The left figure above shows that the most common Airbnb listing prices of New York City are among between 50 to 200 USD. The right figure above shows that in this range, the median error of model was near -5 USD. For the worst case, the absolute value of error could be 45 USD, which was less than 40% of the predicted price. In short, we have 90% confidence that the error will be less than 40% of the predictive price.
Another way to predict the price of a listing is to select the similar listings from the pool of sampled data, build the predictive model based on only those similar listings instead of on the whole training data set. Therefore, we develop a method to compare the features of a listing to other listings in the data set. Before calculating the similarity between two listings, we have to assign the weight values to each features.
attribute weighting assesses the importance of each attribute with respect to the output, we assign different weights to different features and thus calculate the Euclidian distance of each feature.

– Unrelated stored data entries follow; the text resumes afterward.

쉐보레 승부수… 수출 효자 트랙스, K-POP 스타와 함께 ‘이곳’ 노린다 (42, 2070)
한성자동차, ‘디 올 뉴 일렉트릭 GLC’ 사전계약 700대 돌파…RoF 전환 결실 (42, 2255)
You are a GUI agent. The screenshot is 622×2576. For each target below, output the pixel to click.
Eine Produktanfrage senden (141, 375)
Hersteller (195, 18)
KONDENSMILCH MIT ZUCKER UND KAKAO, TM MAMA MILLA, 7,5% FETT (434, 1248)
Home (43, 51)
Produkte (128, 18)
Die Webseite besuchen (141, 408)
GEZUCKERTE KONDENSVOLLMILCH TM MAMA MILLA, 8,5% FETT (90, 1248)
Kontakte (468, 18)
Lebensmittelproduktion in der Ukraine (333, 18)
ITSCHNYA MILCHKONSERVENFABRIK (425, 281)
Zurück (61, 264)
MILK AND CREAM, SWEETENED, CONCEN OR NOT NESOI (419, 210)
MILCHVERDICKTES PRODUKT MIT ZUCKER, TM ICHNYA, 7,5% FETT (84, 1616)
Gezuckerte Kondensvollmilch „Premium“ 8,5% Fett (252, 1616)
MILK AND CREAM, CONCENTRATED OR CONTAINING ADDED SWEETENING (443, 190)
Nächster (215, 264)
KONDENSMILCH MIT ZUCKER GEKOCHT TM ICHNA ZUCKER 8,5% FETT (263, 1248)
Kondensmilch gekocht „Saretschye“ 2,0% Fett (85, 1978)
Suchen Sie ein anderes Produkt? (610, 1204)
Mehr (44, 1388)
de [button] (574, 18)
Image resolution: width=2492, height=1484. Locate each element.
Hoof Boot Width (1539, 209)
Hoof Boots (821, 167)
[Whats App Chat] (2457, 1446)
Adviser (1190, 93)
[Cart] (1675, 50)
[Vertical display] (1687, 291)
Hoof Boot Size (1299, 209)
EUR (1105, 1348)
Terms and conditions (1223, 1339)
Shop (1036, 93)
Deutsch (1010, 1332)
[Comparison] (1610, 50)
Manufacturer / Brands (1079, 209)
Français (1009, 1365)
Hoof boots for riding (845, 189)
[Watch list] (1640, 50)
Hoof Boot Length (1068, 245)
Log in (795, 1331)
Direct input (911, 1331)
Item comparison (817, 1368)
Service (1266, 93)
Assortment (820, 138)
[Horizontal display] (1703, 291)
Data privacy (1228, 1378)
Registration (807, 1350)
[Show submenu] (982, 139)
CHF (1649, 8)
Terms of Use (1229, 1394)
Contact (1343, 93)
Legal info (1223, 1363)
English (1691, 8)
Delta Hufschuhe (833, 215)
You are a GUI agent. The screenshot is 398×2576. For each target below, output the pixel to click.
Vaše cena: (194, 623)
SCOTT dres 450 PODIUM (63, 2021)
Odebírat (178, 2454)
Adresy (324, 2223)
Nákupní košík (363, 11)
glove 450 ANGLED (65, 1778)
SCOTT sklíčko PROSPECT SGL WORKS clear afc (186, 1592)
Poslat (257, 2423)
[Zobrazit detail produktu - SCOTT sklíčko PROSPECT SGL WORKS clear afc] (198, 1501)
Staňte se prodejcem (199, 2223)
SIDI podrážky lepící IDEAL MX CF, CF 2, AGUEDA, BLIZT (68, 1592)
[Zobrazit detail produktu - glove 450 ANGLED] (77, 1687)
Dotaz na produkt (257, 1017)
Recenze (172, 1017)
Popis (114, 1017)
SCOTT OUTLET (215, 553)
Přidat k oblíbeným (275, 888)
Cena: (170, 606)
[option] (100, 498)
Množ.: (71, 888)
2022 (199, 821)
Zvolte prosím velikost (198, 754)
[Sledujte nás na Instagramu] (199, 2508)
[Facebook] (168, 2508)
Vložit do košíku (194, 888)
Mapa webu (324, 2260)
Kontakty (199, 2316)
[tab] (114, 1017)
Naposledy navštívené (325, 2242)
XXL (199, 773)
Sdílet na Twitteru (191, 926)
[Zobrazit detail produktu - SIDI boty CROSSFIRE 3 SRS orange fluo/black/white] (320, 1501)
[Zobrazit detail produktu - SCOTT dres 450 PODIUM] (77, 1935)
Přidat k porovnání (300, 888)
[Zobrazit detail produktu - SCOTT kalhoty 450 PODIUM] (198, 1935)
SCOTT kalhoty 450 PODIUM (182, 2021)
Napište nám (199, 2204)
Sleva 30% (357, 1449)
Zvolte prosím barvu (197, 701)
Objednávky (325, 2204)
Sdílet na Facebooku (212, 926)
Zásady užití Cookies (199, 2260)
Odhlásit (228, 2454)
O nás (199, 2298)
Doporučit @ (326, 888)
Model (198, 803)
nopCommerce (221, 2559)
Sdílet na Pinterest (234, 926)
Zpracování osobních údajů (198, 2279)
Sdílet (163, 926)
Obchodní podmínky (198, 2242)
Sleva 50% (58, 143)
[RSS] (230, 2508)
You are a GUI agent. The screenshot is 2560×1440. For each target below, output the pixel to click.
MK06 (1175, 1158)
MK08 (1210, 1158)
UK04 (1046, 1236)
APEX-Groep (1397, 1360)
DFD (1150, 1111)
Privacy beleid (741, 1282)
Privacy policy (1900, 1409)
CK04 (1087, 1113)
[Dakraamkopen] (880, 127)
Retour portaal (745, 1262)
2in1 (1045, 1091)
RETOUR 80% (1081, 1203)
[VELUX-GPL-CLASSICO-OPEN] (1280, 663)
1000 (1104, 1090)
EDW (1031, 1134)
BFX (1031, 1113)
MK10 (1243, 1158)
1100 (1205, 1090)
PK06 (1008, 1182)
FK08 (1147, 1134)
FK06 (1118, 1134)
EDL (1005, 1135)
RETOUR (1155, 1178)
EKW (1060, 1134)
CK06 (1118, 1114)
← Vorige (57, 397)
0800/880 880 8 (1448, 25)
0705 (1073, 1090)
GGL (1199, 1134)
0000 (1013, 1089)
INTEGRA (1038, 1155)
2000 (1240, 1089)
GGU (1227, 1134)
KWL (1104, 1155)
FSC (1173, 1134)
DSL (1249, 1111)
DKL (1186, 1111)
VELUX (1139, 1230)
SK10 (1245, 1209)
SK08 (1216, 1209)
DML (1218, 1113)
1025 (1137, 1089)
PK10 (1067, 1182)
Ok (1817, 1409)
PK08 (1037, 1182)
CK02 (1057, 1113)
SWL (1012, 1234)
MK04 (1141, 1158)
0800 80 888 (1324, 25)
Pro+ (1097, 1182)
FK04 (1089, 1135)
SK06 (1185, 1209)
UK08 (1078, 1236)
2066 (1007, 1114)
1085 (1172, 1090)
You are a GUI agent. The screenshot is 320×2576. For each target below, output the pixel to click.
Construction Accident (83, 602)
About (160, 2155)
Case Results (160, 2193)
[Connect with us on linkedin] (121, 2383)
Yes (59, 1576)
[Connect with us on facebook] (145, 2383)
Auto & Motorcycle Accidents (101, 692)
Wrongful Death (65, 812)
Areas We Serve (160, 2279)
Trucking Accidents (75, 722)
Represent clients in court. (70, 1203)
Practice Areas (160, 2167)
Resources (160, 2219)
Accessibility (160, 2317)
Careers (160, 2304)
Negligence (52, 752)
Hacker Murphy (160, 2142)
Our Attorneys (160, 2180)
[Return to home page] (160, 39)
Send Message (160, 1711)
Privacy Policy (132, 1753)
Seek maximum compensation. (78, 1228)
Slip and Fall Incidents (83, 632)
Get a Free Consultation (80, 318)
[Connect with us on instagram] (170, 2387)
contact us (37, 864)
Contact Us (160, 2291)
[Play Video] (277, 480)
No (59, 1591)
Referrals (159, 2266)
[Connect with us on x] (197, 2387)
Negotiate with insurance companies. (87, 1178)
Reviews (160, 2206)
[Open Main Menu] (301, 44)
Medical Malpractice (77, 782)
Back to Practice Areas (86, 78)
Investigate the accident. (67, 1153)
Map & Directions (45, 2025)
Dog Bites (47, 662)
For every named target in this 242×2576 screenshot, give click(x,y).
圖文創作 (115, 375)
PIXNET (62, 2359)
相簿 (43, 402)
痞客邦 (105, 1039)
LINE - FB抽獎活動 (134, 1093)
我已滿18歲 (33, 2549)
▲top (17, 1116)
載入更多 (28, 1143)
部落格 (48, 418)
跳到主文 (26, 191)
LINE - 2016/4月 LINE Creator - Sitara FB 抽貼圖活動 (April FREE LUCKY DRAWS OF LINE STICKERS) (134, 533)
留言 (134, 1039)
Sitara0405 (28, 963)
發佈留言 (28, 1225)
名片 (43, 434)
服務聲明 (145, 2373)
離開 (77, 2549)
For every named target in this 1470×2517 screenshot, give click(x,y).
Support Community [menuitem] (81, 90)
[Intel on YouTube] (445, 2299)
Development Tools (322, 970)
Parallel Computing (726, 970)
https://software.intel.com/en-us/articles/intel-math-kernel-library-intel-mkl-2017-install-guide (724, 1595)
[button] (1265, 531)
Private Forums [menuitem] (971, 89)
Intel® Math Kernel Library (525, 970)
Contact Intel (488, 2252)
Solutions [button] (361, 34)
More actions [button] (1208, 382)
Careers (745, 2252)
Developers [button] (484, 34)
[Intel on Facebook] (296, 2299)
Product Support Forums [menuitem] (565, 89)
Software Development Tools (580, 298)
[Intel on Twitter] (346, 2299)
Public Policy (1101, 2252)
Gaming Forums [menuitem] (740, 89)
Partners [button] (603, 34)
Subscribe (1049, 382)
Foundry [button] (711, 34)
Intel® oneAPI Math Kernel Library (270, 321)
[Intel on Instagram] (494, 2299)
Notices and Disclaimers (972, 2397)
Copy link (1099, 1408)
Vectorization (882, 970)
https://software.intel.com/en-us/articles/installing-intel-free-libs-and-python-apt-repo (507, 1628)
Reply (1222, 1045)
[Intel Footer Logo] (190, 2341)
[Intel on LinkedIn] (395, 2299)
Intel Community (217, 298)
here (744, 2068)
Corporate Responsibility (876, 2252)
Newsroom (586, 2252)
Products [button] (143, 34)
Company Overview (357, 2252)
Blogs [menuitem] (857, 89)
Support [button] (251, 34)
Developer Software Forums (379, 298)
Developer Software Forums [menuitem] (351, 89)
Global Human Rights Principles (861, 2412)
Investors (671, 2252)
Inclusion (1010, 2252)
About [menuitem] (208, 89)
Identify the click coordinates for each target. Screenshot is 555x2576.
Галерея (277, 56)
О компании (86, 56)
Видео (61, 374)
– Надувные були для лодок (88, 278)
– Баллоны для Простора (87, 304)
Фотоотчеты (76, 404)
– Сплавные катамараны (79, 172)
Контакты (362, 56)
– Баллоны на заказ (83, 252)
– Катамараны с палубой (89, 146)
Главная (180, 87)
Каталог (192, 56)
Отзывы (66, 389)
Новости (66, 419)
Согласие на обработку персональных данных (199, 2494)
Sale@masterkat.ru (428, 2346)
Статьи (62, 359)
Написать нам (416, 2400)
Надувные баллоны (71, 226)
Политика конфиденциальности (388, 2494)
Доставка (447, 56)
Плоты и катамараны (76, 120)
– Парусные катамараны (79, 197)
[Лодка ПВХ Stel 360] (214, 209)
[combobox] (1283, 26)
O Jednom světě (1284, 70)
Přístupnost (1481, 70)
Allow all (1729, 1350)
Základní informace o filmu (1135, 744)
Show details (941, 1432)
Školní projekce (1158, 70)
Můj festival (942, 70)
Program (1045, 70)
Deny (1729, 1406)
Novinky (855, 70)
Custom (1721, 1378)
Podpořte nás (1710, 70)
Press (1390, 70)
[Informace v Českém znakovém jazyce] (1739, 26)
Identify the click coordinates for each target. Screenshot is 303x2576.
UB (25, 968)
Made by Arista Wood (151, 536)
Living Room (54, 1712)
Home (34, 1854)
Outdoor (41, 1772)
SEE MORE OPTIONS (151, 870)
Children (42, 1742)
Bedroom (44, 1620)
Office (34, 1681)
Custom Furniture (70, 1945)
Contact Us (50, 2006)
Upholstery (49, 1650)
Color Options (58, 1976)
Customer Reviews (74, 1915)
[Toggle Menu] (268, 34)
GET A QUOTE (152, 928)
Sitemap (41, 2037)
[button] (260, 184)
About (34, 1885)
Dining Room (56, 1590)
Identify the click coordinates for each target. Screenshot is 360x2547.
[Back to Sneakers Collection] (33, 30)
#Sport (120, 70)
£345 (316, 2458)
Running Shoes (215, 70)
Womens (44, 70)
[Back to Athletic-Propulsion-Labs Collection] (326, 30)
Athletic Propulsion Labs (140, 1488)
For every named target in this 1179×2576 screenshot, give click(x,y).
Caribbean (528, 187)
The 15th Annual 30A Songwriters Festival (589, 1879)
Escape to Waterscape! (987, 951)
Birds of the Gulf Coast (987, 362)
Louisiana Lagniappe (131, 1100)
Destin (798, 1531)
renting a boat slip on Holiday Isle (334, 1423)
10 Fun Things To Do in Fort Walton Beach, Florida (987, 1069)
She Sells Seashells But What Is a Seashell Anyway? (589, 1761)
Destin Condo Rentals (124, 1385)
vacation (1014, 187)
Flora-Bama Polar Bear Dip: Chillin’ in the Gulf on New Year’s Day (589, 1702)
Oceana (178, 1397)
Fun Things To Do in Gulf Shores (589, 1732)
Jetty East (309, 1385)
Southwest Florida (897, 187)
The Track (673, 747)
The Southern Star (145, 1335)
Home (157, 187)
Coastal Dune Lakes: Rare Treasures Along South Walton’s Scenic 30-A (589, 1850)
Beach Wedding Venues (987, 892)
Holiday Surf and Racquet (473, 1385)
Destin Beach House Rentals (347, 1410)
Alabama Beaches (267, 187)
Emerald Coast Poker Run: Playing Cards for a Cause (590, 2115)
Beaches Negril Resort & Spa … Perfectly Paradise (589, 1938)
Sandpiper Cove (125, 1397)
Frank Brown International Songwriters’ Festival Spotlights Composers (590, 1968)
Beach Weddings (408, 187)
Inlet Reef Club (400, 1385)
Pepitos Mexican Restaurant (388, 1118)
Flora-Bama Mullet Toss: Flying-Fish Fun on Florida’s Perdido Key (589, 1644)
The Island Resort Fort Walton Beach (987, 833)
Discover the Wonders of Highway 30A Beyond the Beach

We first try the weight value we generated by random forest, and when making price recommendations, we take the price of every house in the pool into consideration. we can see from the figure that the predicted price is much higher than the real price. We compare the mean and variance of the error under different filtering rules. When we take G=10,5,2, the median of absolute error between predicted price and real value are 19.15,22.02,25.01.
We plot the histograms above of G=all samples (left figure), and G=10 (right figure). The left figure shows that the predicted price is much higher than the real price. The right figure shows that the error is much smoother if we only take the first 10 houses that look similar to the newly entering house and get their weighted average price as the predicted price.We can give the following confidence interval, conditions that house price is extremely low will not exist:
We can also use the proximal gradient method to find the optimal weight value that minimizes the sum of the error. This is what we are going to explore if time permits.
Would you be willing to use them in production to change how your company or enterprise makes decisions? If not, why not?
After comparing the error values from three models, the second model has the lowest error value. To know how the third model helps to make decisions, we further calculate the percentage of the error value by dividing the error value by the predictive price. The figure below shows that our model is feasible for the predictive price larger than 100USD, with 90% confidence on a 40% error. For the predictive price less than 100USD, our model underpredicts the price easily. In conclusion, our model can provide the Airbnb hosts price recommendation if it is more than 100 USD.